- **Task objective**
Which lines of the records below contain the word "trash"? Report each of them in full.

╭─ Extracted records

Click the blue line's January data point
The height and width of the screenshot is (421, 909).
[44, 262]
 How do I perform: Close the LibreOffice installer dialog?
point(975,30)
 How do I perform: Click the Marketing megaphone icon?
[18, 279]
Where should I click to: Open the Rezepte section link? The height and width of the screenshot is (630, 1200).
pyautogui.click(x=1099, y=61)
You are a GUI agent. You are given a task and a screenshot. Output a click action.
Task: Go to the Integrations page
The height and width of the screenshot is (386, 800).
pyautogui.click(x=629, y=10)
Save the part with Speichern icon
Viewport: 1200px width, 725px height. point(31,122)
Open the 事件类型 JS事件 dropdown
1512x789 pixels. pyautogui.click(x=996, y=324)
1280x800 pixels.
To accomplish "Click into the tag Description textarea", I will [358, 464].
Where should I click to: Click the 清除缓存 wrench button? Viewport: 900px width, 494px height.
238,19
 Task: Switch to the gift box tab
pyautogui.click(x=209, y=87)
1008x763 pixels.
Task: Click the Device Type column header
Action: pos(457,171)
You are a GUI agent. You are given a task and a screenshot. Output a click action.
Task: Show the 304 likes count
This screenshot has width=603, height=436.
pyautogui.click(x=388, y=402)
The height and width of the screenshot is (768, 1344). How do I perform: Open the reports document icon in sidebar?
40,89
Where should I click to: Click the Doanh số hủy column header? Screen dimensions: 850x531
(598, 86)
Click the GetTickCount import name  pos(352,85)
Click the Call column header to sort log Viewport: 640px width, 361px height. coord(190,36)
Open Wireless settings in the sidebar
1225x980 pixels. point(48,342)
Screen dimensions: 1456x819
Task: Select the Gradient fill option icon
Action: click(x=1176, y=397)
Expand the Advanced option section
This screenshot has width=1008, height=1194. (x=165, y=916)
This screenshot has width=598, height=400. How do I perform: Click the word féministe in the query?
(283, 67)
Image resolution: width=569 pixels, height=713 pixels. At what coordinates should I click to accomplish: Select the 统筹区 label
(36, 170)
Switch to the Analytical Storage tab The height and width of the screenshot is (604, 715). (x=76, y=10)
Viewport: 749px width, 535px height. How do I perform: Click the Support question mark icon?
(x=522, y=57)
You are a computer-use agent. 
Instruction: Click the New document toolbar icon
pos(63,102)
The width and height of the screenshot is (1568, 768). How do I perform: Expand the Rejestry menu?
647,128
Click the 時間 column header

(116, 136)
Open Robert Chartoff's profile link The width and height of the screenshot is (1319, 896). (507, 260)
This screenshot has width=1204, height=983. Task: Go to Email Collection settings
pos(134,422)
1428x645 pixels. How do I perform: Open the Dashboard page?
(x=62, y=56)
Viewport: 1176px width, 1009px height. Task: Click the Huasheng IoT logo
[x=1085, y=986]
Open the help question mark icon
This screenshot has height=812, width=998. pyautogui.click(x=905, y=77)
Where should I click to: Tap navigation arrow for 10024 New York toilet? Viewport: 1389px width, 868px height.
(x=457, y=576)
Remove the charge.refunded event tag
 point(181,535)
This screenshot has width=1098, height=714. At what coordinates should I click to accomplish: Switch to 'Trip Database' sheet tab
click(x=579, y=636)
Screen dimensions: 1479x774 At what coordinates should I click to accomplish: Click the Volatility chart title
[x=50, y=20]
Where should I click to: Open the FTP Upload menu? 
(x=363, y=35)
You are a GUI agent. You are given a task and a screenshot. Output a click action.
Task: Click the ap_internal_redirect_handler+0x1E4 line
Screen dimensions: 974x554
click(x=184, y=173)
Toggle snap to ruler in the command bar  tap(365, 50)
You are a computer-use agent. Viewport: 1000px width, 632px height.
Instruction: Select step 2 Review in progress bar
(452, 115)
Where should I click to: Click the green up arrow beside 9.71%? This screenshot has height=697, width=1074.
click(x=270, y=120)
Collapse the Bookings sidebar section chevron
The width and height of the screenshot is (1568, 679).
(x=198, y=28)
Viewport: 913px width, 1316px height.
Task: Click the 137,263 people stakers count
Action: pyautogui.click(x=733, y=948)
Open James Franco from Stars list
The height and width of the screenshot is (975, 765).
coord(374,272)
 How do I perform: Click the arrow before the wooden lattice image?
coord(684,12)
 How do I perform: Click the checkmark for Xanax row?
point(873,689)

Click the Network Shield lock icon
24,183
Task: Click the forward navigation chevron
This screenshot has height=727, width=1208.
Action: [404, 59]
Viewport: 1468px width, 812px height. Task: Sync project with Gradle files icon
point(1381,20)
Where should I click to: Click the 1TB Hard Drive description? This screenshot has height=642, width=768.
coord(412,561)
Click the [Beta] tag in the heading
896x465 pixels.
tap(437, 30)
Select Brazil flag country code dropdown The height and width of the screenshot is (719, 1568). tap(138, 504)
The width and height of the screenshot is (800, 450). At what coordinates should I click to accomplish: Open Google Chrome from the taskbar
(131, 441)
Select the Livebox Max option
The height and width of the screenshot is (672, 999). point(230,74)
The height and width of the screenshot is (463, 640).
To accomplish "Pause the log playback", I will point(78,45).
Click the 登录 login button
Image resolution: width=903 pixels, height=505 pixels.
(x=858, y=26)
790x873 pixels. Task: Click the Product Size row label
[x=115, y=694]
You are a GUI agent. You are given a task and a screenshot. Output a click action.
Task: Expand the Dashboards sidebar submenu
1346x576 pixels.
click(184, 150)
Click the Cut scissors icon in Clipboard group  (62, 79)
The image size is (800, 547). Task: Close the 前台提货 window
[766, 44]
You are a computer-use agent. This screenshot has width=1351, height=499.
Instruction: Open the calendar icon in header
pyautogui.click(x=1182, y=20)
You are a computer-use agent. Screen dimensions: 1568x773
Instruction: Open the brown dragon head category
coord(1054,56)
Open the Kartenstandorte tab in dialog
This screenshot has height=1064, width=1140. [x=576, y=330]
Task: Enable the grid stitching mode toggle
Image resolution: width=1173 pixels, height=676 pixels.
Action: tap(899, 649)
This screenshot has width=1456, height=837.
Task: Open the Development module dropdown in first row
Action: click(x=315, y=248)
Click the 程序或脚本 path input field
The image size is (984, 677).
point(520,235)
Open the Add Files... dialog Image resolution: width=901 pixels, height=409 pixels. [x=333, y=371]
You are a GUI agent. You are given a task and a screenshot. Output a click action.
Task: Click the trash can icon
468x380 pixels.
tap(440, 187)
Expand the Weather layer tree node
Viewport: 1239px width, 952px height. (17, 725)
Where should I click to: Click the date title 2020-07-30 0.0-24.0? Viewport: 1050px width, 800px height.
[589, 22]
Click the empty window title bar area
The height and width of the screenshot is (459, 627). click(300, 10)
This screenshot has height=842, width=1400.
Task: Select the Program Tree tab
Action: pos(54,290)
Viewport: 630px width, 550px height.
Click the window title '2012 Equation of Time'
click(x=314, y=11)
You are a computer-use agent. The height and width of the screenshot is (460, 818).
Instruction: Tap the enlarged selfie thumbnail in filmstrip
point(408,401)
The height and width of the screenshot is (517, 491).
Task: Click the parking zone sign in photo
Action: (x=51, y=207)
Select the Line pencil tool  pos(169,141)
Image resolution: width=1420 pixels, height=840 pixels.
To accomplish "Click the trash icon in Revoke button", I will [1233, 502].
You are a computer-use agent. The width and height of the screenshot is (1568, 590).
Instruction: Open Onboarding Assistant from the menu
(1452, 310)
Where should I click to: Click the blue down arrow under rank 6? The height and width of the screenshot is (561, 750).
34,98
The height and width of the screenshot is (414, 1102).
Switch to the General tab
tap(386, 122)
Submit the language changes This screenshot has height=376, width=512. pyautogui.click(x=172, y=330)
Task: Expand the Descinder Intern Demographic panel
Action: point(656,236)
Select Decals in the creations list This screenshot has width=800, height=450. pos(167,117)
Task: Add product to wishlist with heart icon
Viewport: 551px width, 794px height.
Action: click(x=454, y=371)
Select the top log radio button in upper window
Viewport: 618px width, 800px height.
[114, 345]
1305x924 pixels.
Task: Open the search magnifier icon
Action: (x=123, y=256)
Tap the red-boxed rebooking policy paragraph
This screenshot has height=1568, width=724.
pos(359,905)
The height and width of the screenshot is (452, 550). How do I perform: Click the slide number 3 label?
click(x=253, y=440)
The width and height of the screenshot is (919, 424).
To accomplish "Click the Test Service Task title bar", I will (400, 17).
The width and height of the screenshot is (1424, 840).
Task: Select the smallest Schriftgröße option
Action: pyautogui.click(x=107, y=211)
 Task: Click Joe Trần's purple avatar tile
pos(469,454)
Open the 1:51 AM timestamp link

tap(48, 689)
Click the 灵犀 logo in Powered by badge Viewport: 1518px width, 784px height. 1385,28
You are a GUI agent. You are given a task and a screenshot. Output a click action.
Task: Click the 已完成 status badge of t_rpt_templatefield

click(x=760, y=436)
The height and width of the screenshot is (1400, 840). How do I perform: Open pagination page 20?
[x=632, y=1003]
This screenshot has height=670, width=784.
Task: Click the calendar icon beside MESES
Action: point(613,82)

╰─

- **Solution for this problem**
Task: Click the trash can icon
To accomplish "Click the trash icon in Revoke button", I will [1233, 502].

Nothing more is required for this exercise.